The optoelectronic properties of metal oxides, especially zinc oxide (ZnO) have been studied with respect to their semi-conduction, light emission and photo-catalytic properties. ZnO has been demonstrated to function as efficient light-emitting diodes and laser diodes in the UV-visible range, which ZnO p-n homojunctions have been obtained by the synthesis of p-type ZnO thin films. Metal oxides, in particular ZnO and indium oxide (In2O3), in their pure form, have been obtained having nanostructural morphology. ZnO and In2O3 have a binding energy which is relatively higher than that of typical semiconductor materials, and therefore have potential applicability in electronic devices. ZnO is also a promising material for optoelectronic applications because of its wide band gap (3.37 eV) and large exciton binding energy (60 meV), which is considerably greater than conventional semiconductor materials such as silicon (Si, 15 meV), germanium (Ge, 4.2 meV), Zinc sulfide (ZnS, 20 meV), gallium nitride (GaN, 21 meV), gallium arsenide (GaAs, 4.9 meV) and indium arsenide (InAs, 2.11 meV). In addition, In2O3 is a promising material for optoelectronic applications because of its direct band gap around 3.6 eV.

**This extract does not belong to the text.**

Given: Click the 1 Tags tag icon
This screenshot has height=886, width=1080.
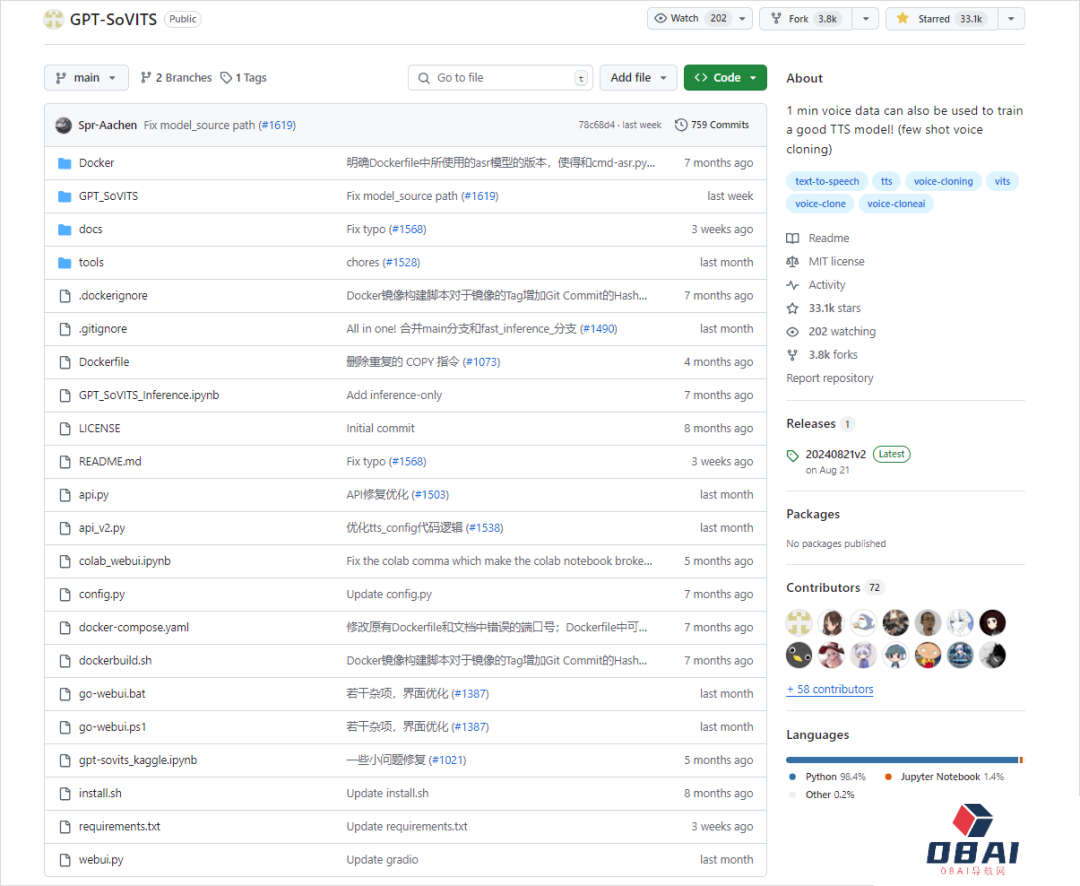Looking at the screenshot, I should [x=226, y=78].
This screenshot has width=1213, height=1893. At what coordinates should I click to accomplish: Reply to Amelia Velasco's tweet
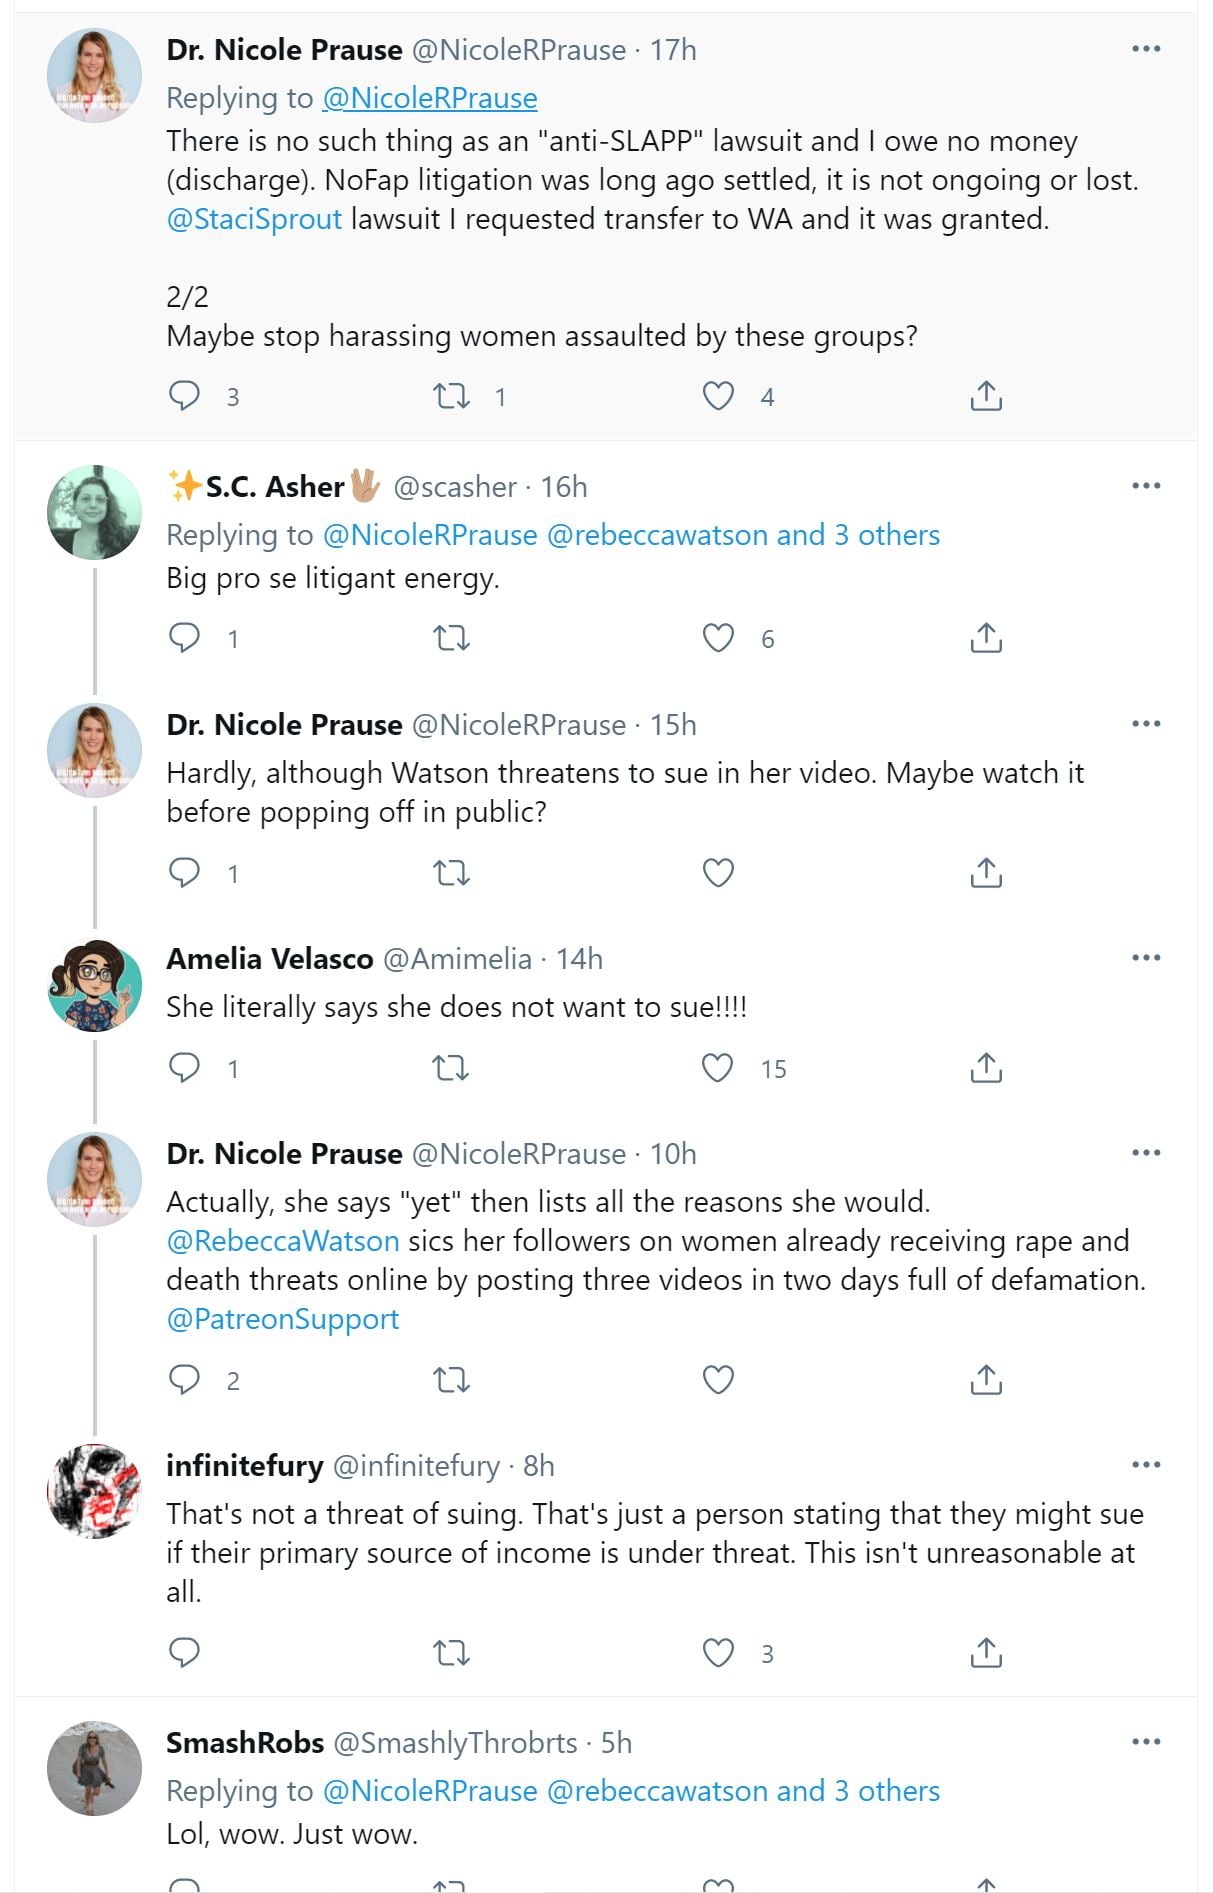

Although metal oxides, including ZnO are predicted to be useful in a variety of applications such as in solar cells, sensors and photocatalysis, their practical realization has been largely limited by the need for economically viable synthetic processes that are capable of producing free-standing varied morphology materials in good yield that are required for their incorporation in the fabrication of such devices.
With the advent of carbon nanotubes (CNT) and their use, albeit in a limited way, in electronic device fabrication, attempts to utilize metal oxides, including ZnO and In2O3 in a similar manner has been made. Such attempts include efforts to synthesize ZnO materials, with varied nanostructural morphology, by utilizing a number of methods such as metal organic chemical vapor deposition (MOCVD), chemical vapor deposition (CVD), physical vapor deposition (PVD), thermal evaporation. Such attempts also include efforts to synthesize In2O3 materials with varied nanostructural morphology by electrodeposition, heating of indium grains without catalyst, reduction of In2O3 by hydrogen, and heating of indium phosphide (InP) coated with a gold (Au) layer have been used. However these methods mostly require substrates upon which the metal oxide material is grown, and produce materials in relatively small yields. The prior art methods are therefore not optimal for producing free-standing materials in gram quantities.